** Opening Data in this exercise block **
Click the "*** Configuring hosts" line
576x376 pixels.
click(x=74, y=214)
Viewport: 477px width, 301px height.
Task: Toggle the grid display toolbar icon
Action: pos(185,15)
** Closing Data in this exercise block **
• About this exercise:
Every record shown above should be written out again exactly.

• Your solution:
Click the "*** Configuring hosts" line
576x376 pixels.
click(x=74, y=214)
Viewport: 477px width, 301px height.
Task: Toggle the grid display toolbar icon
Action: pos(185,15)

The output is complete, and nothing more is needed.